Formation and Scrolling Behavior of Metal Fluoride and Oxyfluoride Nanosheets

We report 1-2 unit-cell-thick CaF2 nanosheets, which can be converted topochemically into LaF3-2xOx nanosheets that scroll spontaneously. The formation of CaF2 nanosheets is achieved through interlayer confinement and templating within CaSi2 during reaction with aqueous HF. The structure and morphology of these nanosheets are characterized by HRTEM, AFM, and powder XRD. Solid-state MAS and solution F-19 NMR spectroscopies provide further information about interstitial fluoride sites within CaF2 nanosheets as well as help identify side products of the CaSi2 + HF reaction.
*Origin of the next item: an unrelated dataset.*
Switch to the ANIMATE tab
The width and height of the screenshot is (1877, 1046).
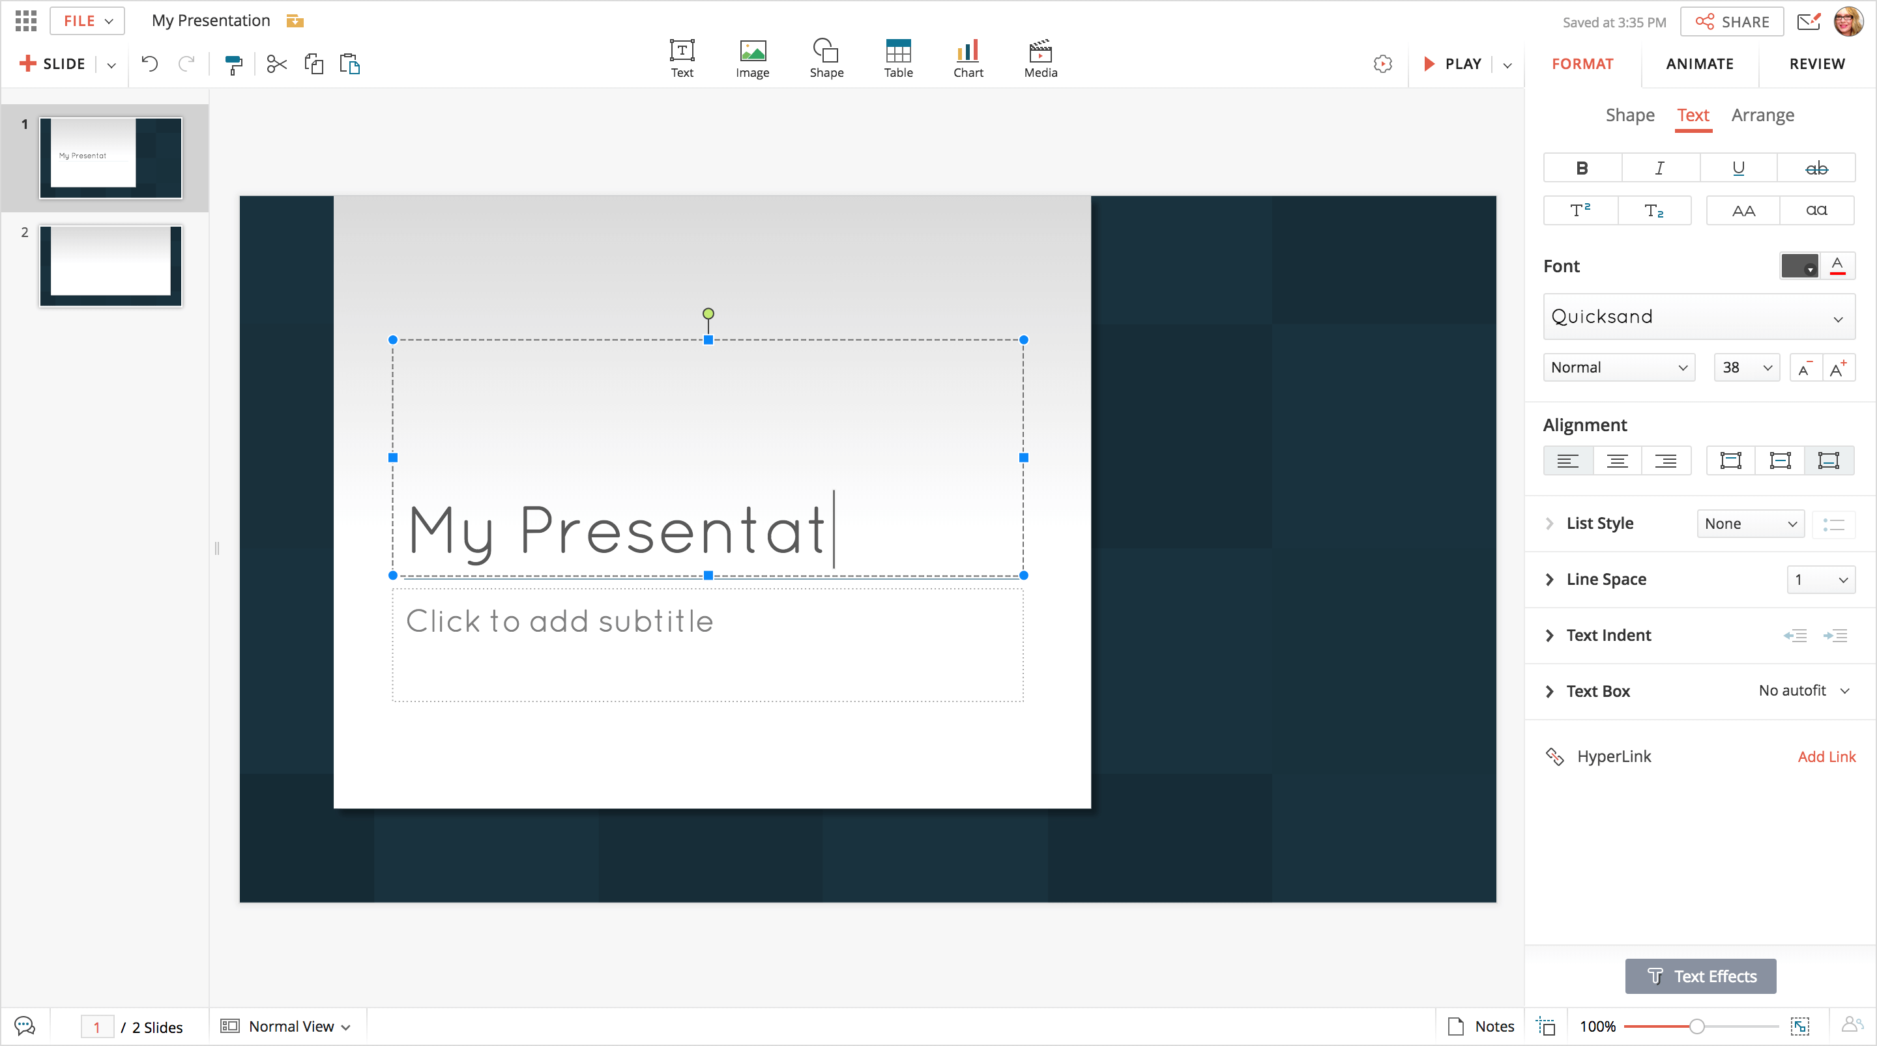1699,64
CaF2 nanosheets react with lanthanide salts at room temperature to yield nanostructured hexagonal LnF(3) (Ln = Ce, Pr, Nd, Sm, Eu), orthorhombic LnF(3) (Ln = Gd, Dy, Ho, Er, Yb), and cubic YbF3-x products. Furthermore, the reaction of CaF2 nanosheets with lanthanum salts is unique in producing LaF3-2xOx. The evidence for this composition includes powder XRD, EDS, XPS, and F-19 NMR data. The structure of LaF3-2xOx differs from hexagonal LaF3 only in the replacement of two fluorides by one oxygen. While this topochemical transformation preserves the two-dimensional morphology it also causes lattice strain that initiates scrolling. The resulting product consists of remarkable similar to 20 X 5 nm scroll-like tubes of LaF3-2xOx that are unique among metal fluoride materials. These results demonstrate novel metal fluoride nanochemistry and a new scrolling mechanism.